Michael Oakes, NFU dairy board chairman, takes a look at what's impacting dairy farming and how the average dairy farmer is doing in 2021.
As the NFU’s dairy board chairman, I am often asked, inside and outside of the dairy industry, how are dairy farmers faring at the moment? It's a common question as the volatility of dairy markets and public campaigning often grab headlines. It’s always a difficult question to answer. On average, the dairy sector is doing alright. The Defra average farmgate milk price for February was 29.75ppl, which is well above the 5-year average. The weather in the UK in 2020 was average. Feed prices last year were, on average, in line with many other years.
The problem is that an ‘average’ dairy farm doesn’t actually exist – there will not be one farm in the country that had an average milk price, average weather, average input costs etc. We all face different challenges and the averages hide a massive disparity which we need to make sure is accounted for.
Currently, the extremities are pretty stark. We have seen the weather shift dramatically from a wet winter almost immediately into a cool, dry spring which is massively hampering grass growth. Feed prices have rocketed recently which, coupled with the restricted grass growth, is pushing the cost of production skywards for many dairy farmers. The agricultural policy environment is also highly uncertain with the removal of BPS and the threat of further environmental regulation in the pipeline.
The biggest disparity we see in the dairy sector at the moment is the milk price. Going back to the ‘average’ – at 29.75ppl it sounds reasonable to many, and I’m sure policymakers presented with this information would view the dairy industry as doing very well considering some of the challenges of milk prices in the past. But this disguises a massive issue with the ‘haves’ and the ‘have nots’ which we are seeing right now. The difference in farmgate milk prices is massive and for many it is a 4-7ppl gap between what they are receiving from their processor, compared to some of their counterparts and in some cases, the differences are even more extreme.
Farmgate prices are always going to see some variation.
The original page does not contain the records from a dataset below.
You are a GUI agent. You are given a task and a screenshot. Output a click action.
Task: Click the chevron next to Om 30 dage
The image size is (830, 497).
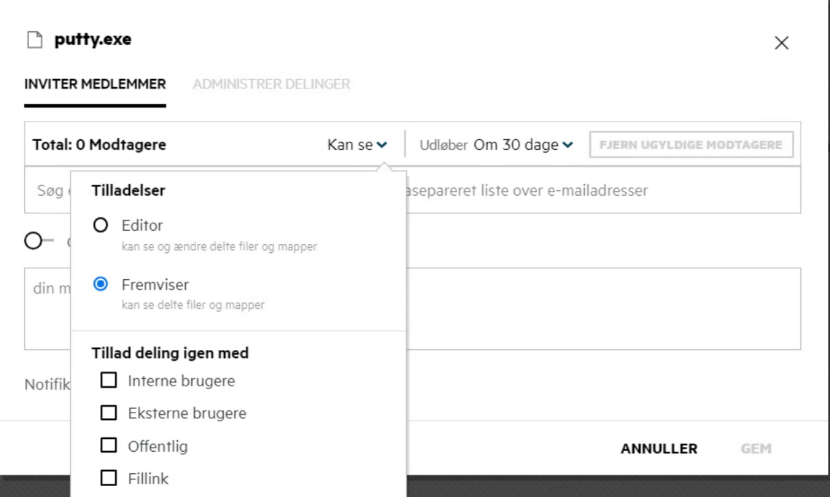pos(568,145)
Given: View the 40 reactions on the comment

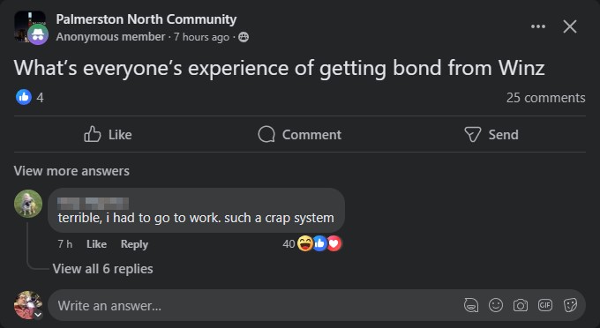Looking at the screenshot, I should pyautogui.click(x=311, y=243).
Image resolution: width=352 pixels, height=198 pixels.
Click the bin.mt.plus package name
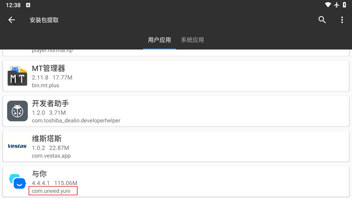click(46, 85)
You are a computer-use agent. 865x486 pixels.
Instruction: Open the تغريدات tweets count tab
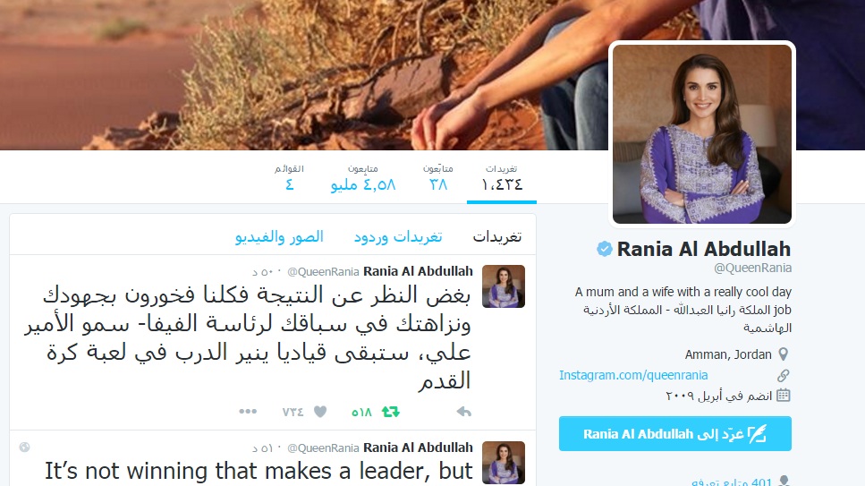click(502, 177)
Dairy businesses operate in different markets, have different customers and different impacts from market shocks such as COVID-19 or Brexit. But these differences have been consistent for the last three years now. Those on the lowest farmgate prices have been at the bottom for a long time and seem to be stuck there.
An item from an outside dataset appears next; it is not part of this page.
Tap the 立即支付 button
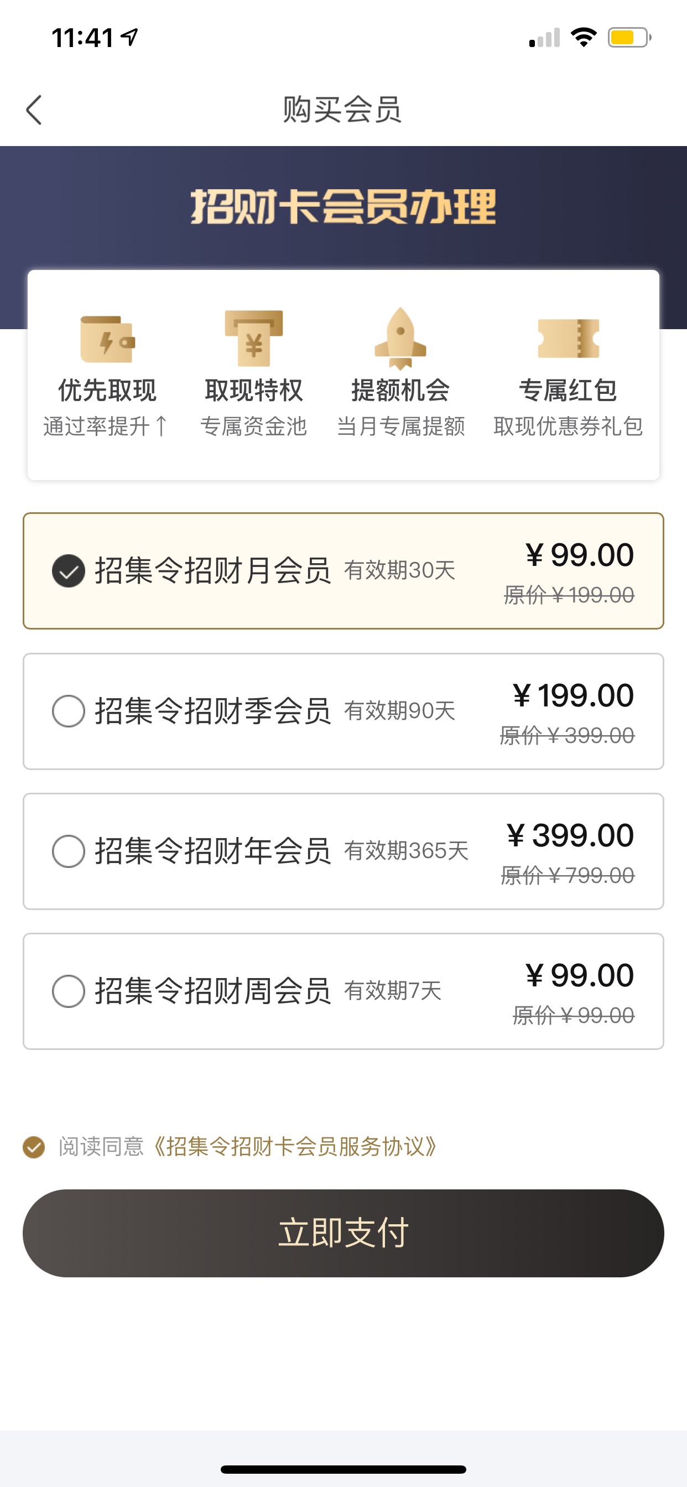pos(344,1233)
I have long talked about the issues in the liquid milk market which need sorting out. There has been a lot of consolidation in the processing sector and liquid capacity taken offline, which was supposedly helping to reduce the overcapacity issue. Dairy market demand during COVID-19 has actually been very strong, following an initial period of volatility. The GDT, the global dairy trading market, has been at almost record levels in the past few months, partly driven by demand in China for dairy products.
The question we need to ask about our supply chains is, how come some seem to be making returns from the marketplace and others do not, and why has this persisted for so long? From an NFU perspective, we have lobbied for a long time about the need for increased transparency and collaboration in the dairy sector. The reform of dairy contracts we believe will play a vital part in improving the longer-term relationships in the dairy sector, but it doesn’t help the here and now for those dairy farmers who are struggling to make ends meet and facing rising production costs.
So, what are the solutions? We need to find a way to bring up the entire dairy industry – ‘A rising tide lifts all boats’ should be applicable, but there are some parts of the dairy market being left behind. In the long term, we see that the changing dynamic between processors and farmers as being crucial to finding a better way forward. The attitude of ‘them and us’ has shifted considerably over the past few years and we now see much more trust, collaboration and co-operation, and a focus on how to work together to achieve common goals. We believe the long-awaited reform of dairy contracts will form the cornerstone of this changing dynamic over the next few years.
New export strategies
Then there is our marketplace. As we move away from the traditional European markets and into the post-Brexit trading environment, there will be opportunities presented for the dairy sector. The NFU Dairy Board is keen to progress a new export strategy to ensure we play our part in unlocking new markets and seizing any opportunities that arise. This is especially important when we look at trying to repair the broken liquid milk market, by accessing alternative markets.
Innovation and added value are crucial as well. We want to see more investment in the processing sector for this to happen as it will be a big part of the future of the UK dairy industry. There are people making money out of liquid milk at the moment, but it is done through branding, creating new exciting products and marketing. Something that liquid milk has been missing since it has been sadly commoditised.
In the short term, we need to see the gap between the highest and lowest closed as soon as possible. It’s not about bringing the top down, it’s about making sure the market works for all those dairy farmers producing for it, ensuring it is transparent and working towards a more sustainable future.
For policymakers and decision-makers, it is essential that we recognise the ‘haves’ and the ‘have nots’ and not assume the dairy industry is doing just fine. And for my fellow farmers, I promise we will work with the entire dairy industry to solve some of these issues. I’ll do my best to organise some rain as well, but not making any promises there.